SOURCE PASSAGE:
* * *
Treatment for diabetic ulcer wounds using a fern tannin optimized hydrogel formulation with antibacterial and antioxidative properties.
J Ethnopharmacol. 2016 May 18;
Authors: Lai JC, Lai HY, Rao NK, Ng SF
ETHNOPHARMACOLOGICAL RELEVANCE: Blechnum orientale Linn. (B. orientale) is a fern traditionally used by the natives as a poultice to treat wounds, boils, ulcers, blisters, abscesses, and sores on the skin.
AIM OF THE STUDY: To investigate the wound healing ability of a concentrated extract of B. orientale in a hydrogel formulation in healing diabetic ulcer wounds.
* * *
DATA SUPPLIED:
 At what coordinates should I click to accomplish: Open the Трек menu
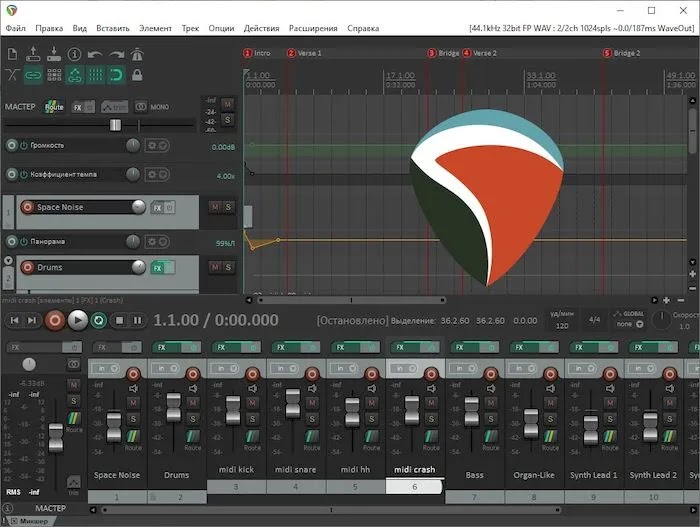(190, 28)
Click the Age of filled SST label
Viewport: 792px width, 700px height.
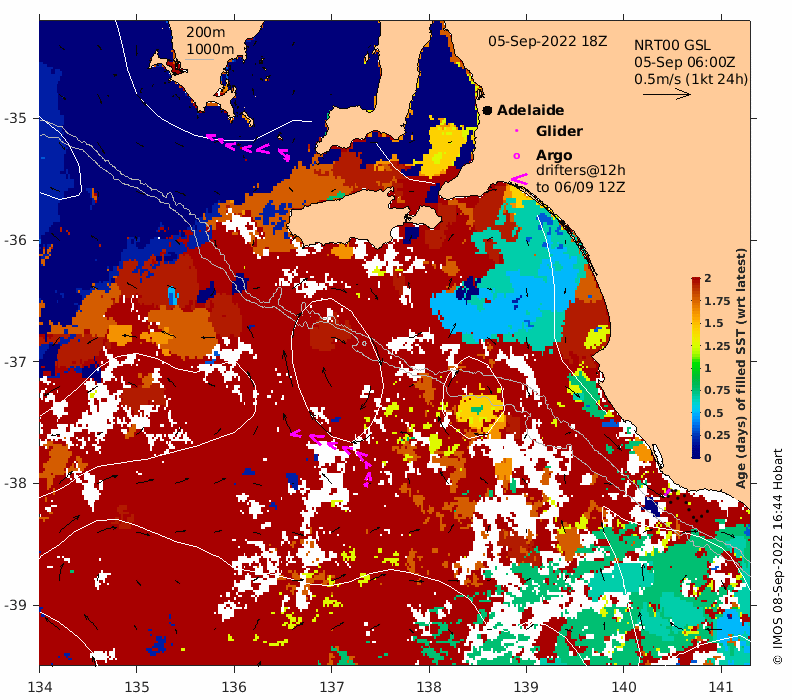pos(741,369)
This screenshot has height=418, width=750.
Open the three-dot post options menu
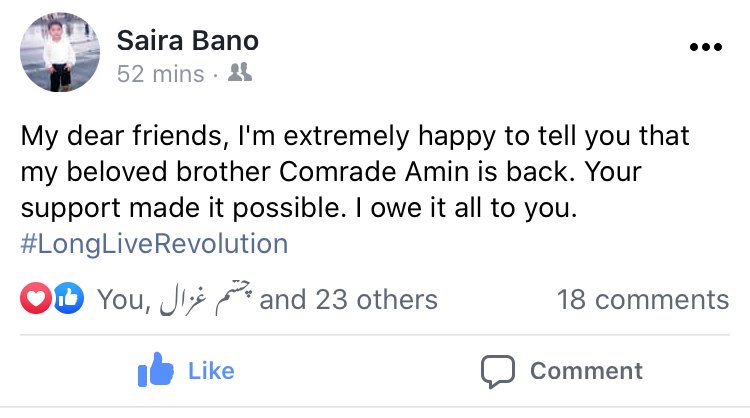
* * *
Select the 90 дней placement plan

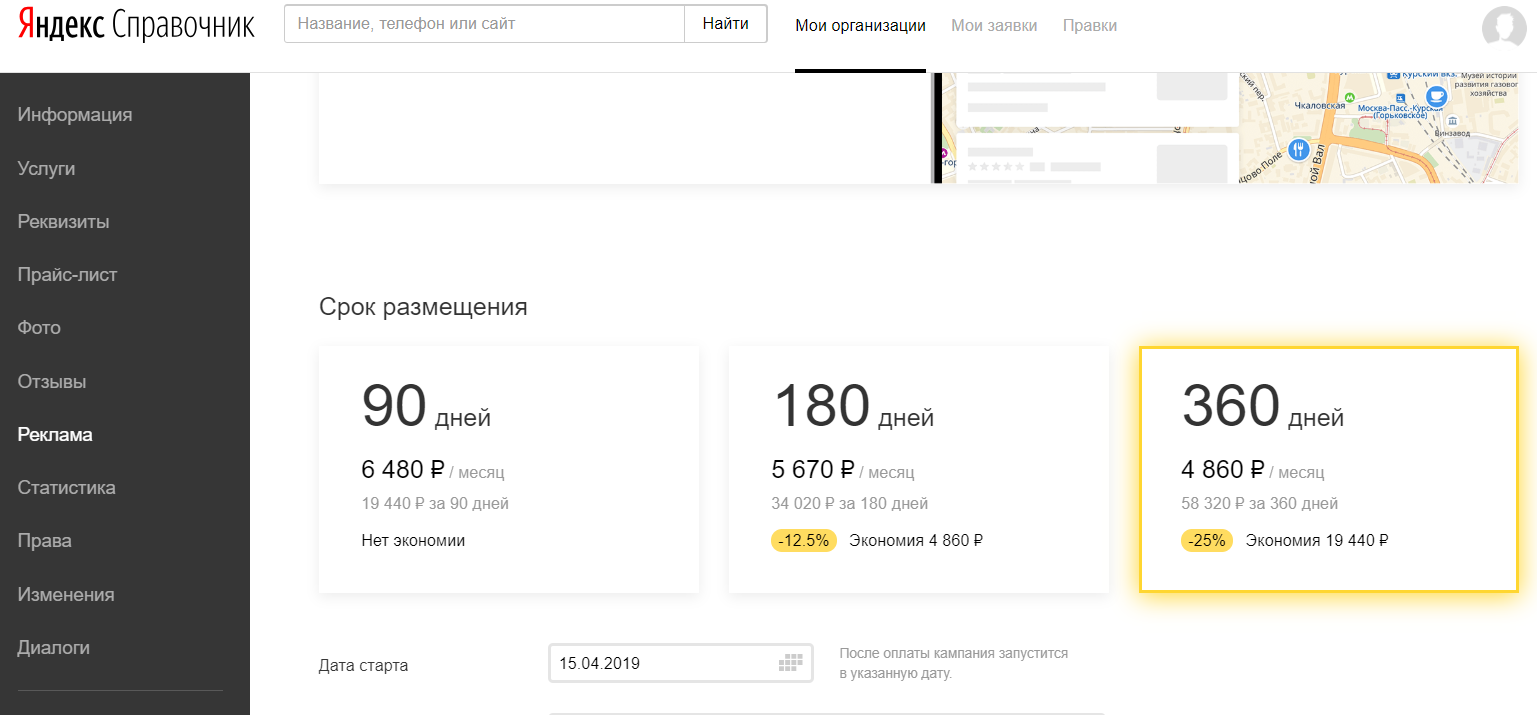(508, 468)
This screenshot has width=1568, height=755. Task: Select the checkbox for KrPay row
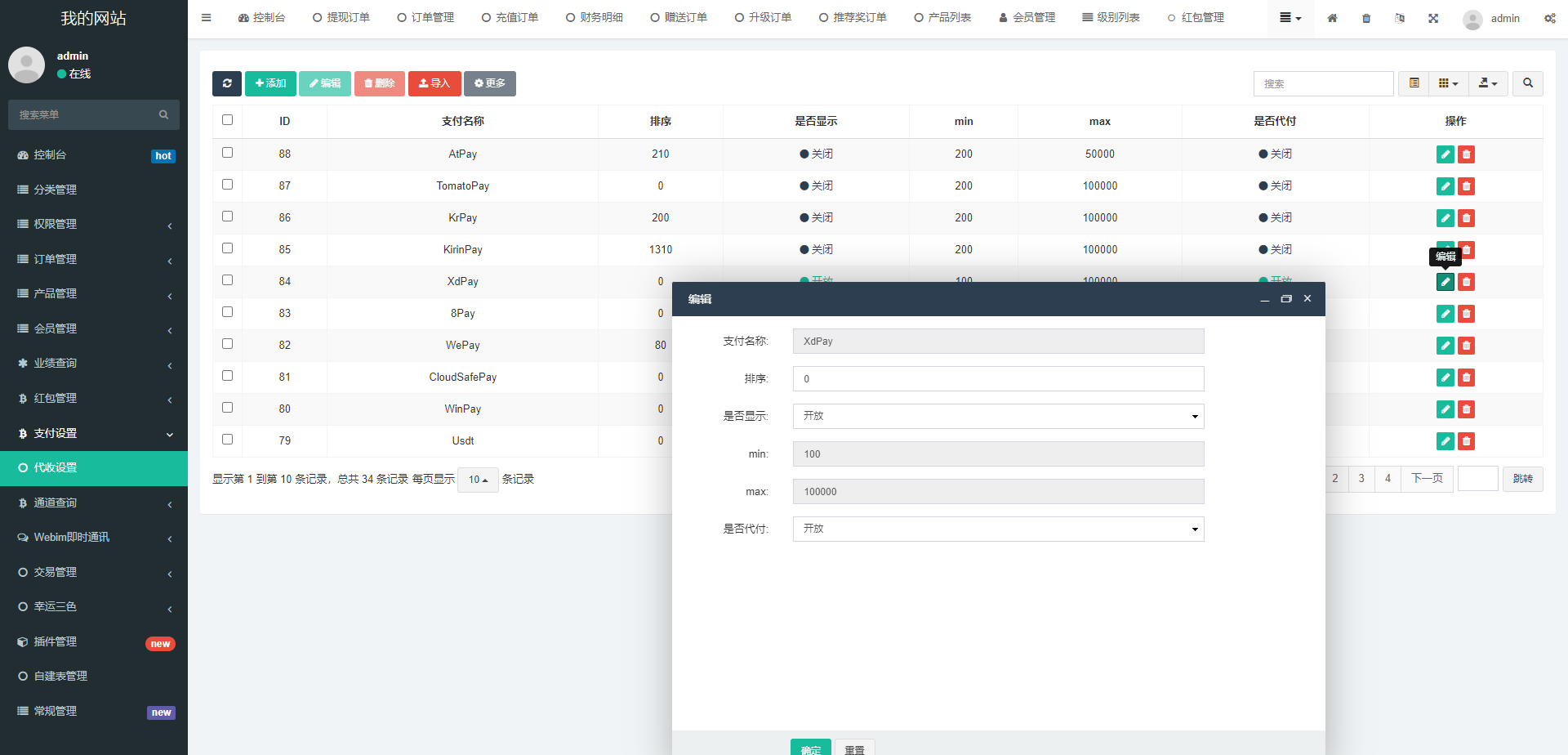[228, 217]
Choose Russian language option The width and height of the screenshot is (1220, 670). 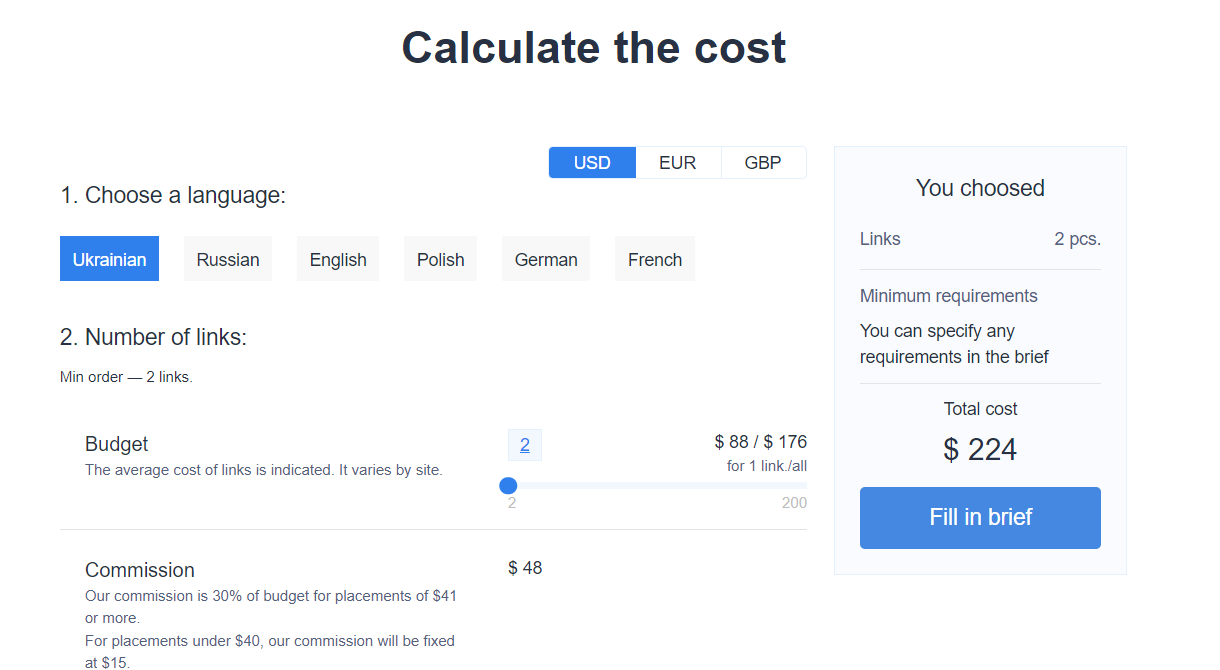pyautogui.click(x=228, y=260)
* * *
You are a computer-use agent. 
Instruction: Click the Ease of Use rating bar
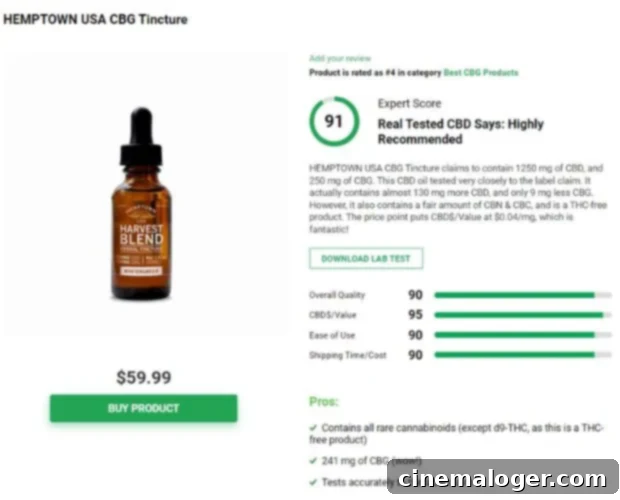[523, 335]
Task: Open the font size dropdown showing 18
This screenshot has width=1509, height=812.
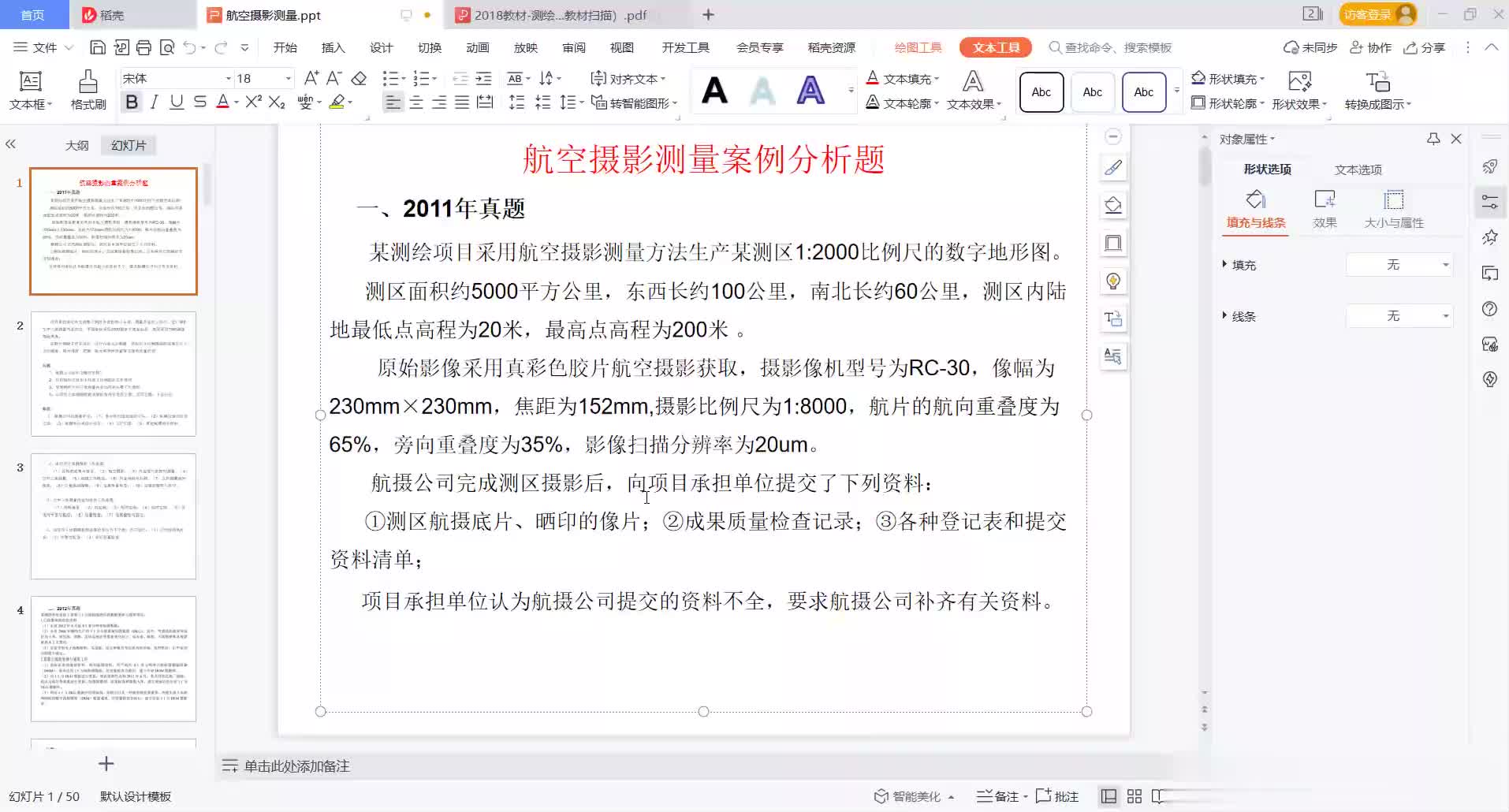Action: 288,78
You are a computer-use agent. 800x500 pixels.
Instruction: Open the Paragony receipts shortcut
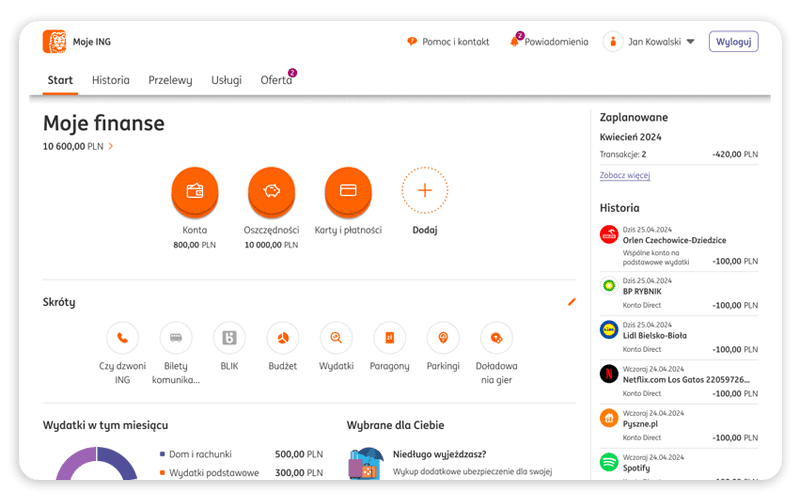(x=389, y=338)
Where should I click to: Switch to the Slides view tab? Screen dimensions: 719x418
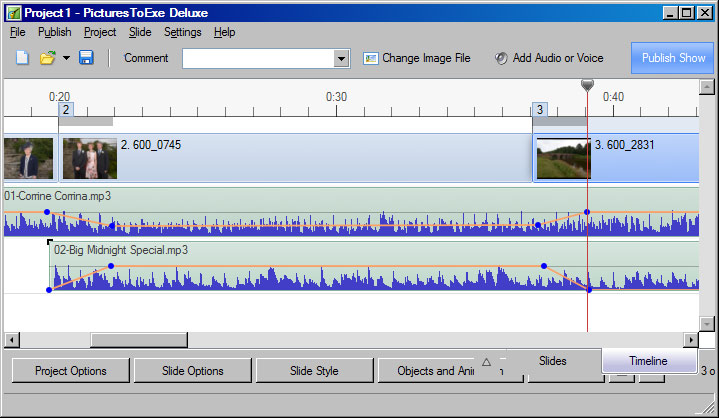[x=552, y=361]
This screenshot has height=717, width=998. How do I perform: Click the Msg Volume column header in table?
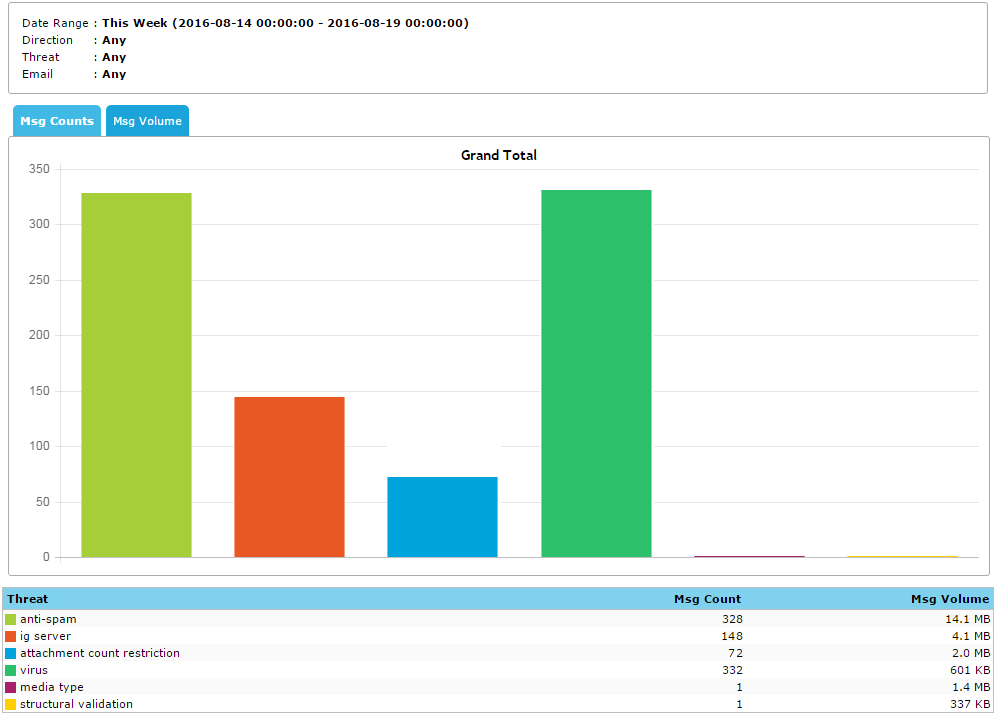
* * *
WHAT TO WORK ON:
1. Decide whether each statement agrees with the fern tannin abstract, and give yes or no with the deciding words from the abstract quoted exactly: (a) Natives traditionally applied B. orientale as a poultice. (b) The study tested the B. orientale extract in an ointment. (c) The study looked at diabetic ulcer wounds.
2. Print the fern tannin abstract word for word from "Treatment for diabetic" to "on the skin.".

TASK-BY-TASK RESULTS:
1.
(a) Yes: "traditionally used by the natives as a poultice"
(b) No: "a concentrated extract of B. orientale in a hydrogel formulation"
(c) Yes: "in healing diabetic ulcer wounds"

2.
Treatment for diabetic ulcer wounds using a fern tannin optimized hydrogel formulation with antibacterial and antioxidative properties.
J Ethnopharmacol. 2016 May 18;
Authors: Lai JC, Lai HY, Rao NK, Ng SF
ETHNOPHARMACOLOGICAL RELEVANCE: Blechnum orientale Linn. (B. orientale) is a fern traditionally used by the natives as a poultice to treat wounds, boils, ulcers, blisters, abscesses, and sores on the skin.